AIM OF THE EXERCISE: Update the stretch of records from the line containing "The height and width of the screenshot is (691, 1568)." through the end of the records by replacing "column header" with "column heading", keeping everything else unchanged, and write out only that stretch. Leave the pictures out of your answer.

RECORDS PROVIDED:
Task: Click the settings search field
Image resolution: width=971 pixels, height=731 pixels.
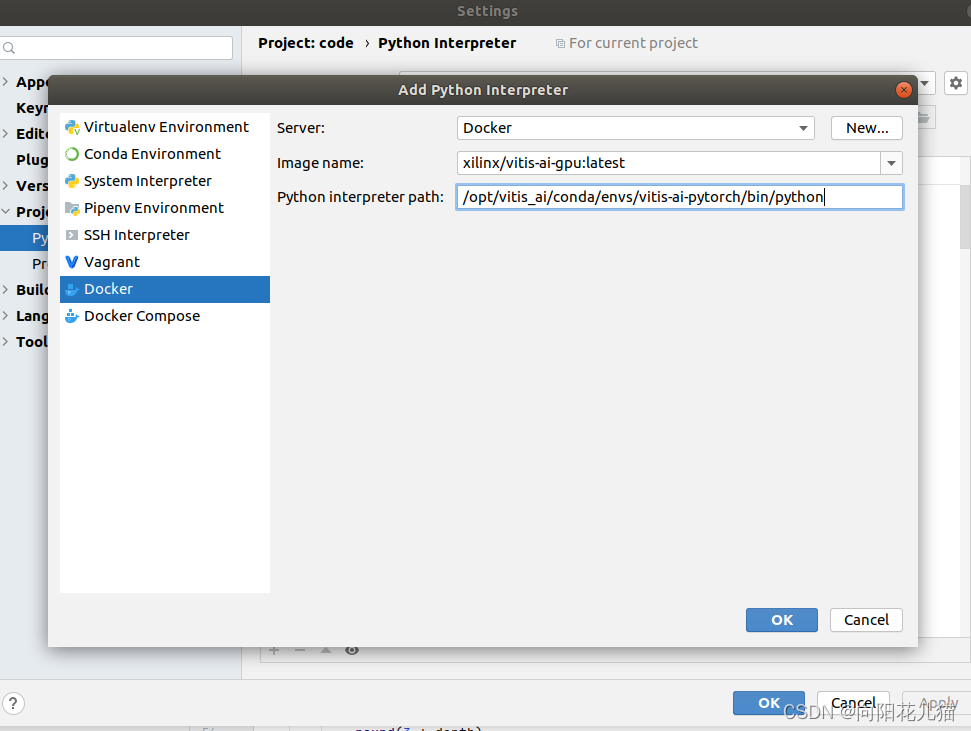Action: coord(116,47)
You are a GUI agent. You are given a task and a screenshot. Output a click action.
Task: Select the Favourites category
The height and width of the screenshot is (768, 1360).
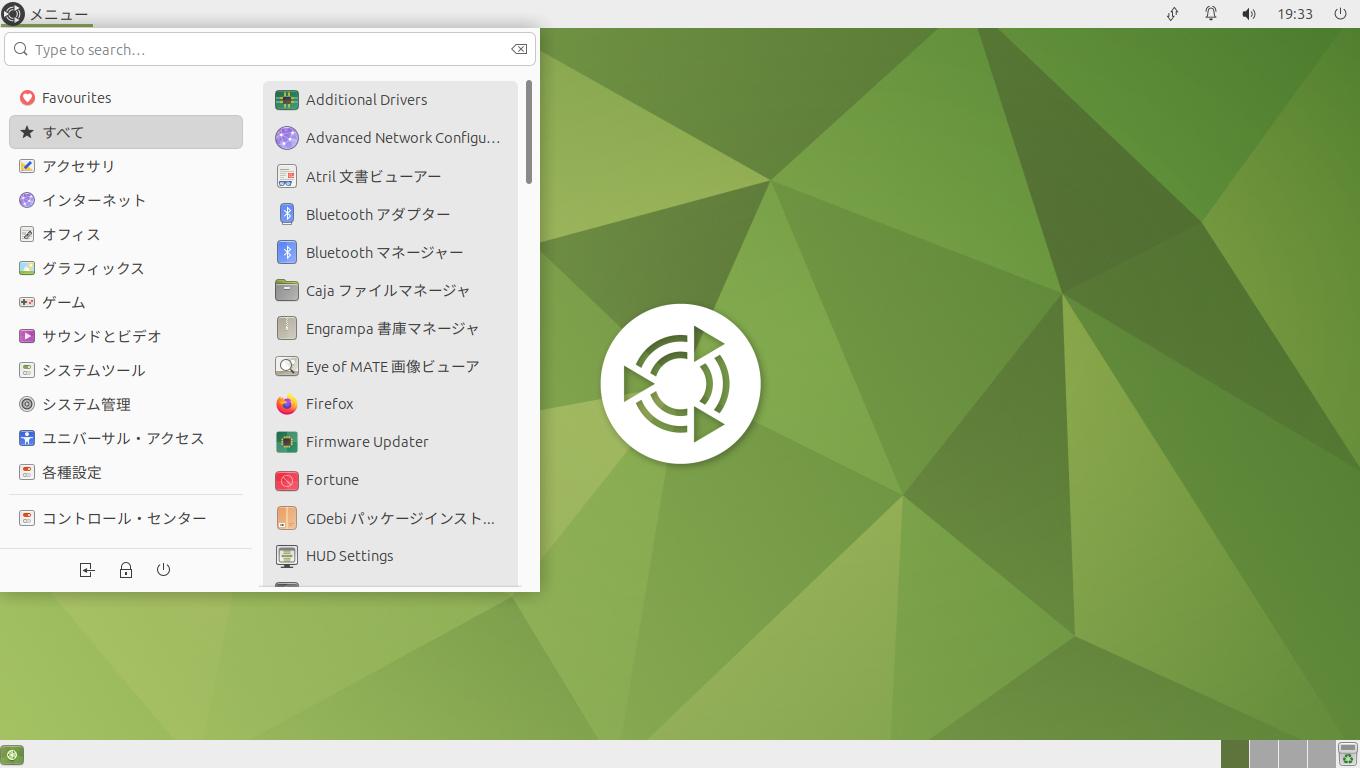pos(76,98)
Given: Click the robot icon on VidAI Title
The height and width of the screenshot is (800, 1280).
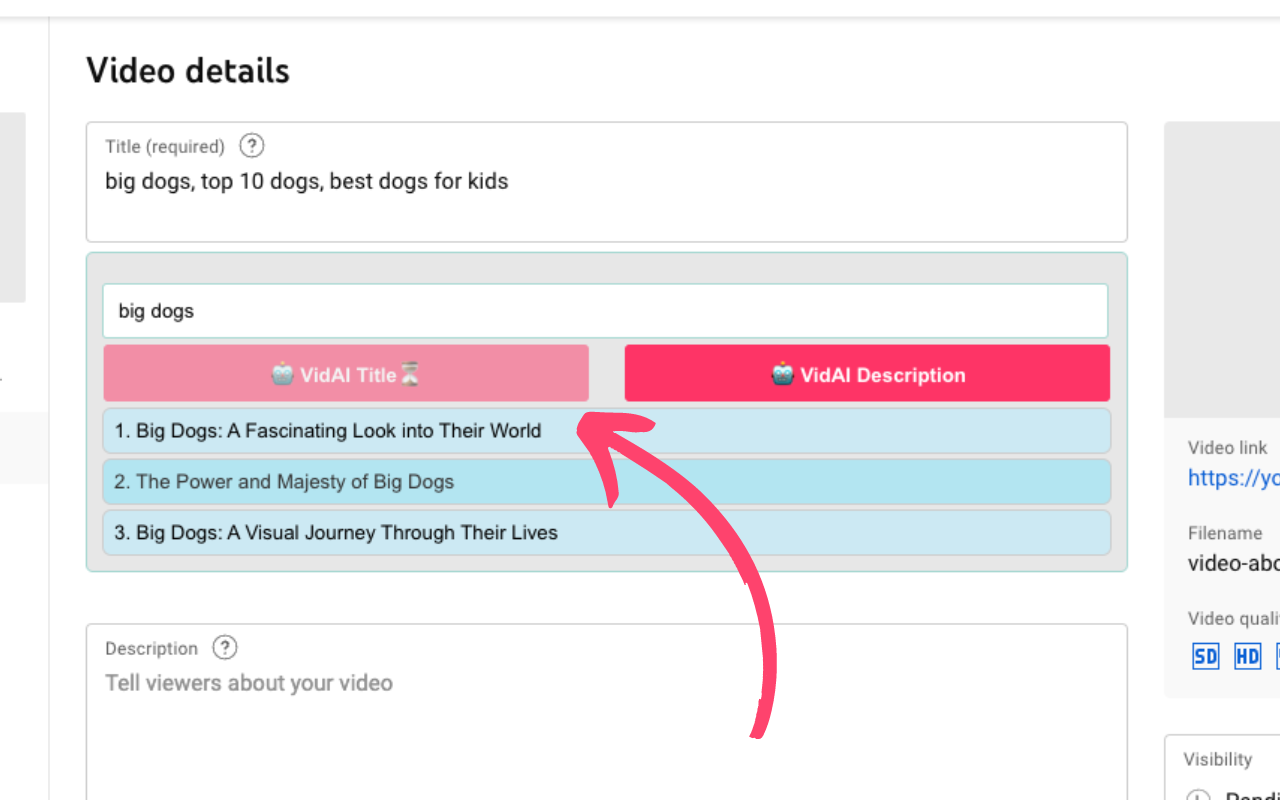Looking at the screenshot, I should 283,374.

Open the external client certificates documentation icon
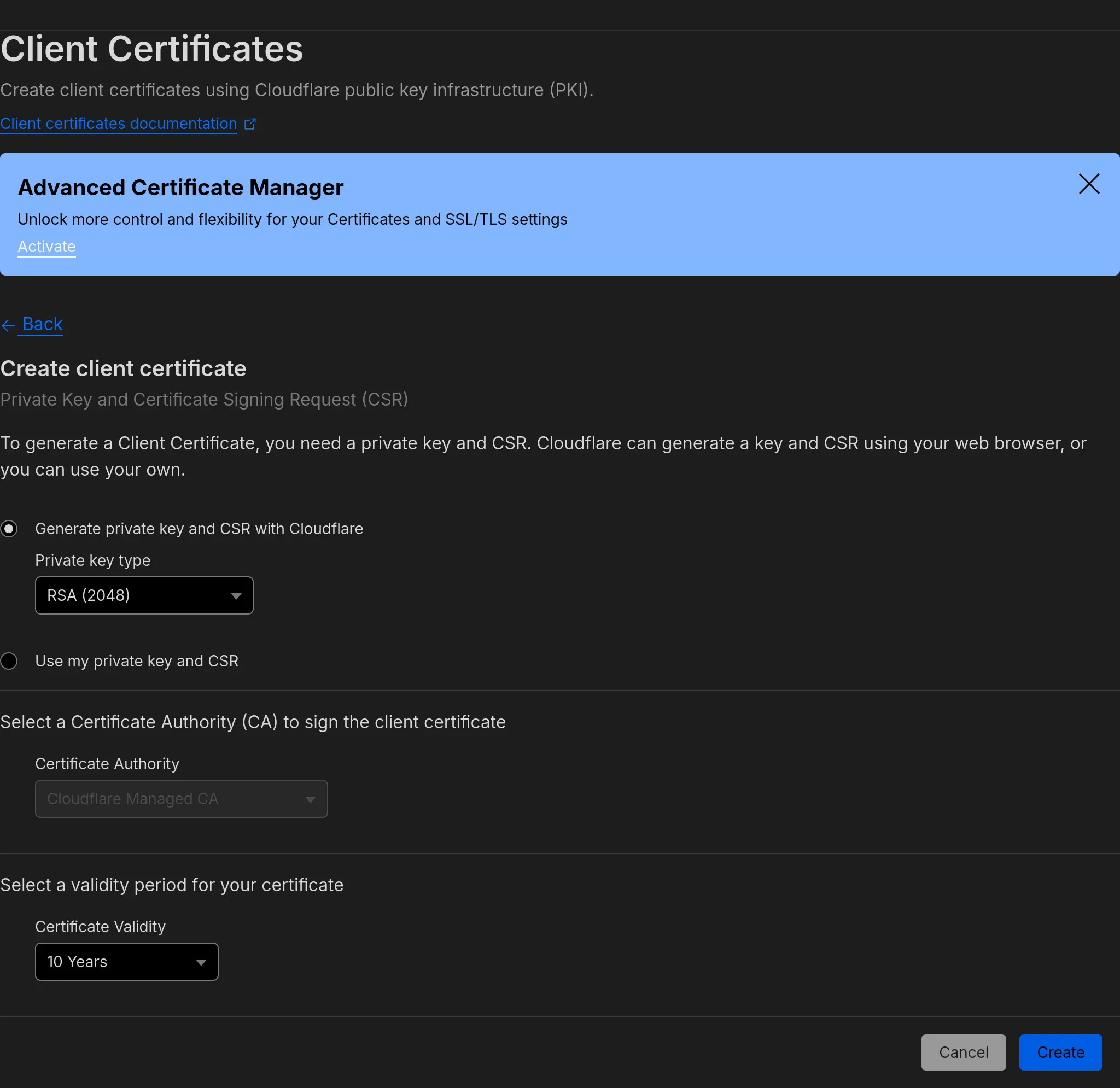tap(250, 124)
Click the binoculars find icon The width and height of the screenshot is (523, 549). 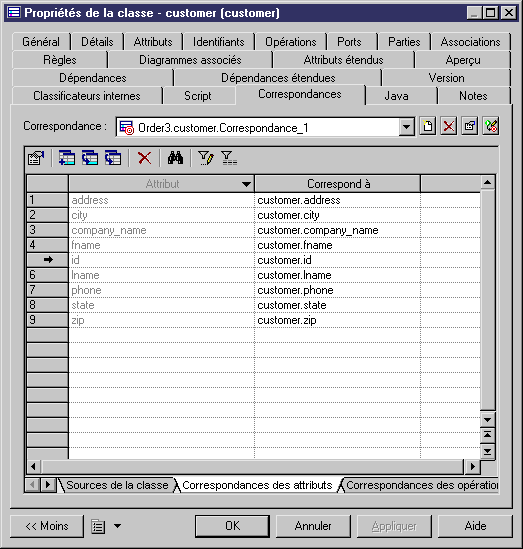[175, 158]
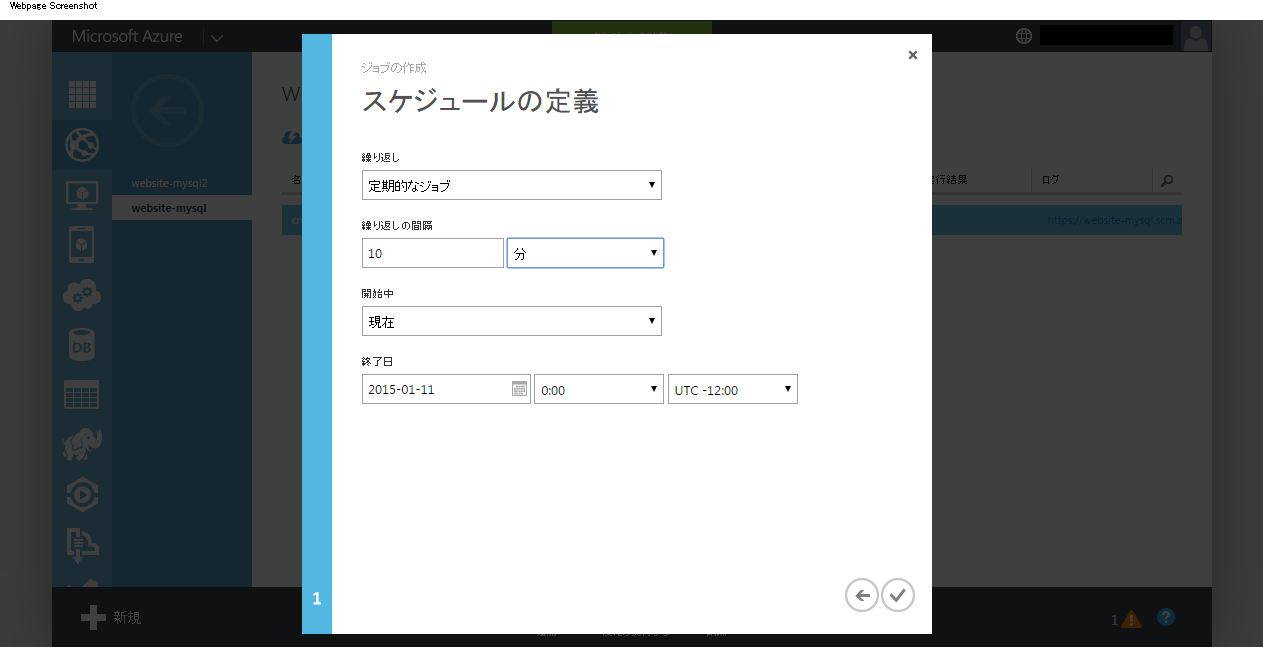Click the back arrow in the dialog

861,595
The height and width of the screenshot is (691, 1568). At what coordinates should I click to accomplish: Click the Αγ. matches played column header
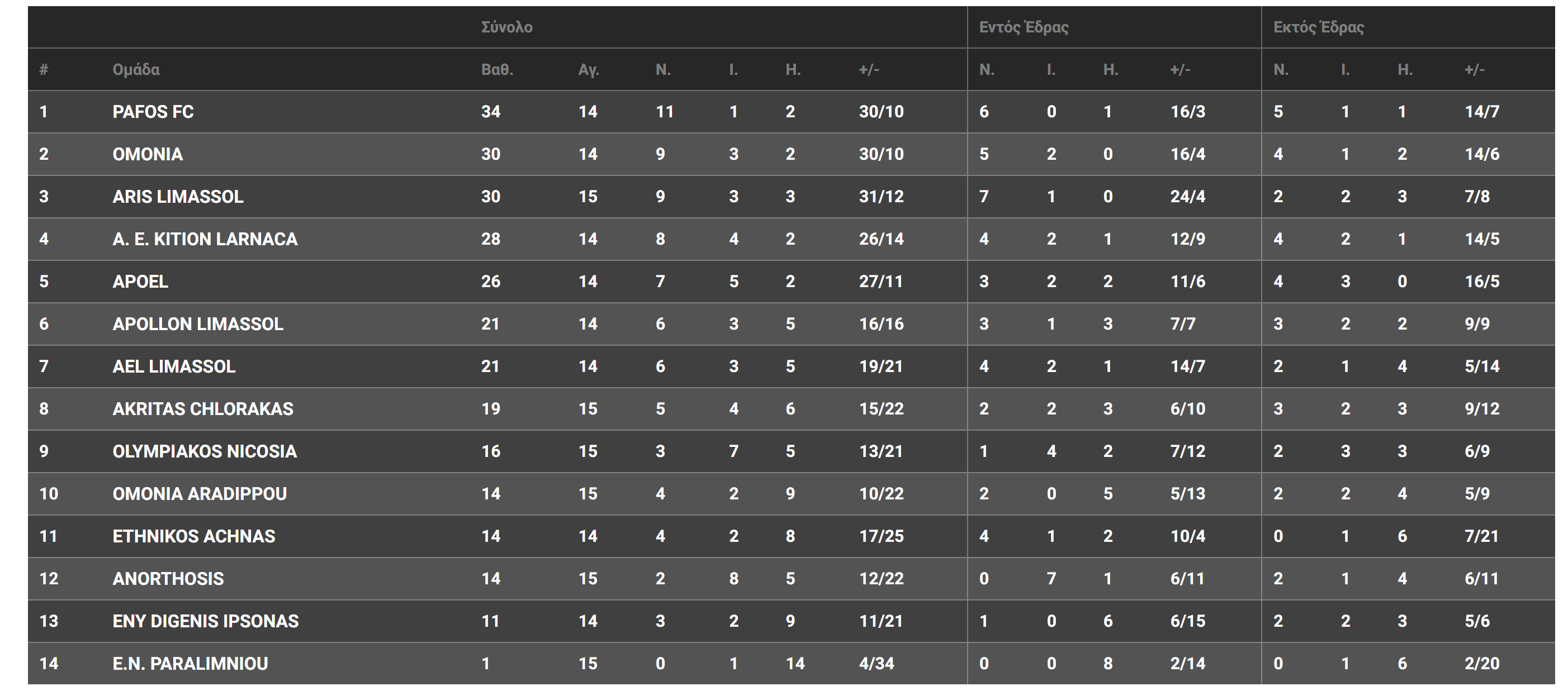[x=588, y=70]
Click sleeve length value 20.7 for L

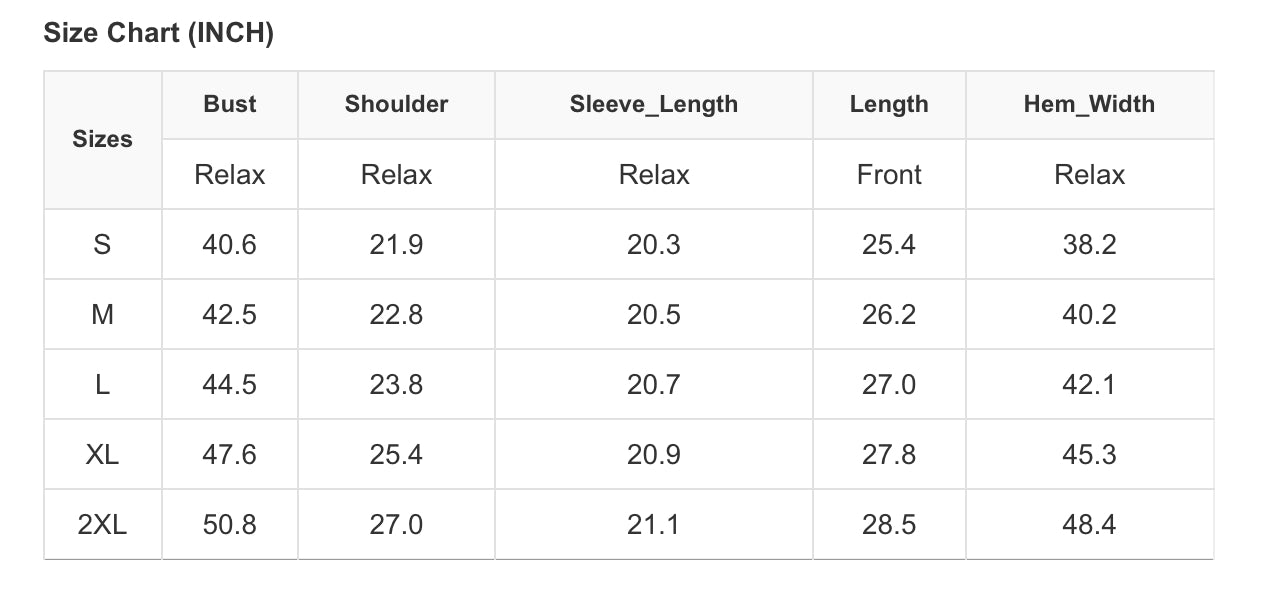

THE ANSWER:
The height and width of the screenshot is (691, 1568). At what coordinates should I click to accomplish: Click the Αγ. matches played column heading
[x=588, y=70]
Click sleeve length value 20.7 for L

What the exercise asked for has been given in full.